Kolaborasi tersebut memungkinkan Grab mengakses keahlian teknis dan spesifik dari OpenAI untuk menyediakan solusi yang sesuai dengan kebutuhan spesifik para pengguna layanannya di Asia Tenggara. kolaborasi kedua perusahaan akan berfokus pada tiga bidang, yakni aksesibilitas, dukungan pelanggan, dan pemetaan.
Grab akan mengoptimalkan fitur suara dan pesan untuk membuat layanan ini lebih mudah diakses oleh semua pengguna, terutama mereka yang memiliki gangguan penglihatan atau lansia yang mungkin kesulitan menggunakan antarmuka aplikasi secara bersamaan.
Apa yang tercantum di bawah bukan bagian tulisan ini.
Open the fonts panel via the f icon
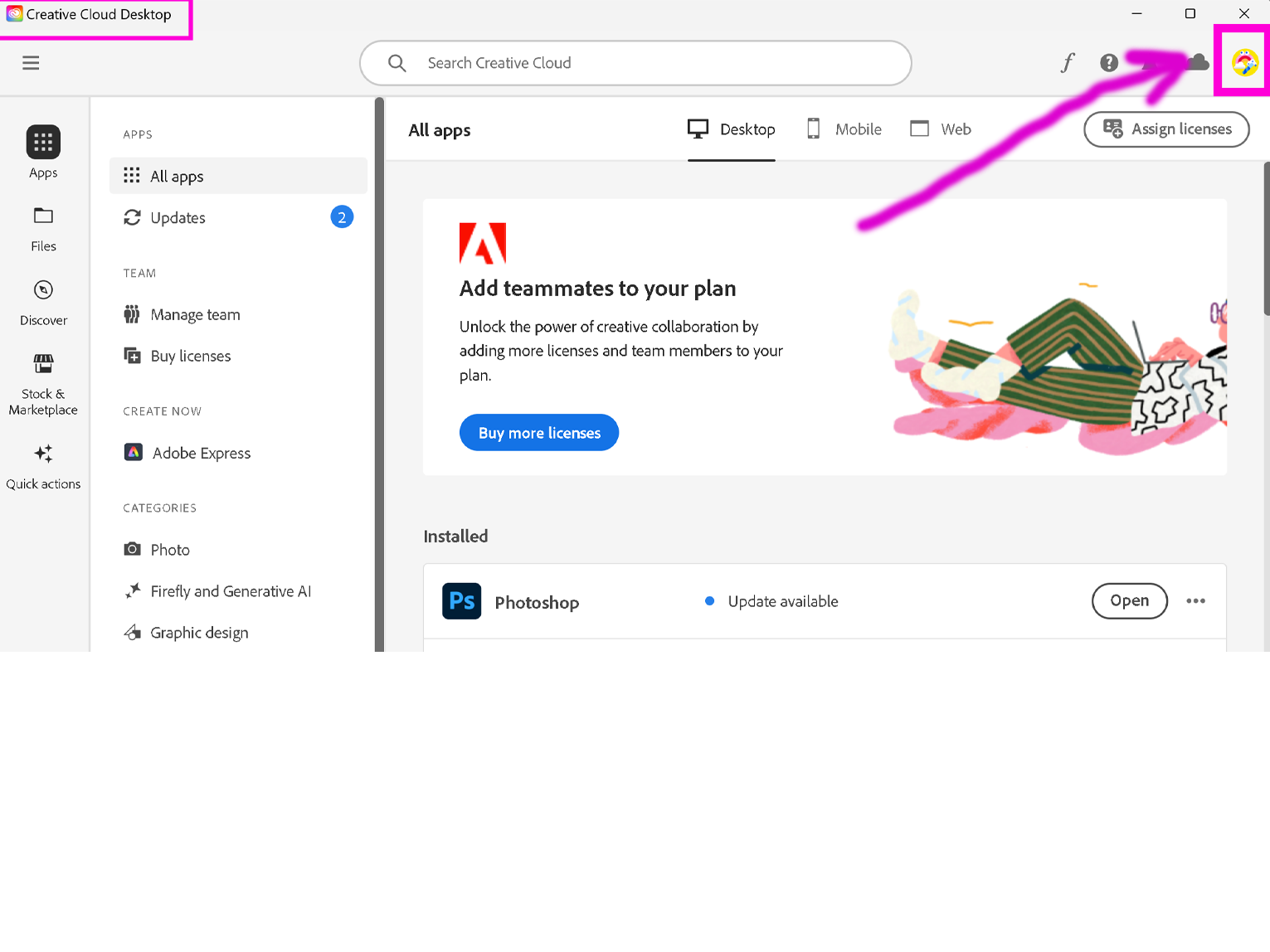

Perusahaan akan memanfaatkan AI untuk mengembangkan chatbot bantuan yang dapat lebih memahami masalah pengguna dan menyelesaikannya dengan cepat.
Selain itu, perusahaan akan menggunakan kemampuan OpenAI untuk memperbaiki proses pembuatan peta dengan memperluas otomatisasi dan mengekstrak data berkualitas lebih tinggi dari gambar visual.
“Ini berarti GrabMaps dapat diperbarui lebih cepat, memberikan pengalaman yang lebih baik bagi konsumen dan mitra pengemudi,” kata grab dalam siaran pers perusahaan, pada Jumat (30/5).
Chief Product Officer Grab, Philipp Kandal, percaya bahwa teknologi AI generatif memiliki potensi besar yang dapat dimanfaatkan untuk mentransformasi cara penyelesaian masalah bagi para mitra dan pengguna layanan perusahaan.
“Tujuan kami dengan teknologi baru apapun adalah menggunakannya untuk menyelesaikan masalah nyata dalam skala besar. Dilengkapi dengan alat terbaru, kami berharap dapat membangun pengalaman baru dan menyenangkan bagi pelanggan kami sambil meningkatkan cara kerja setiap Grabber,” ujar Philipp.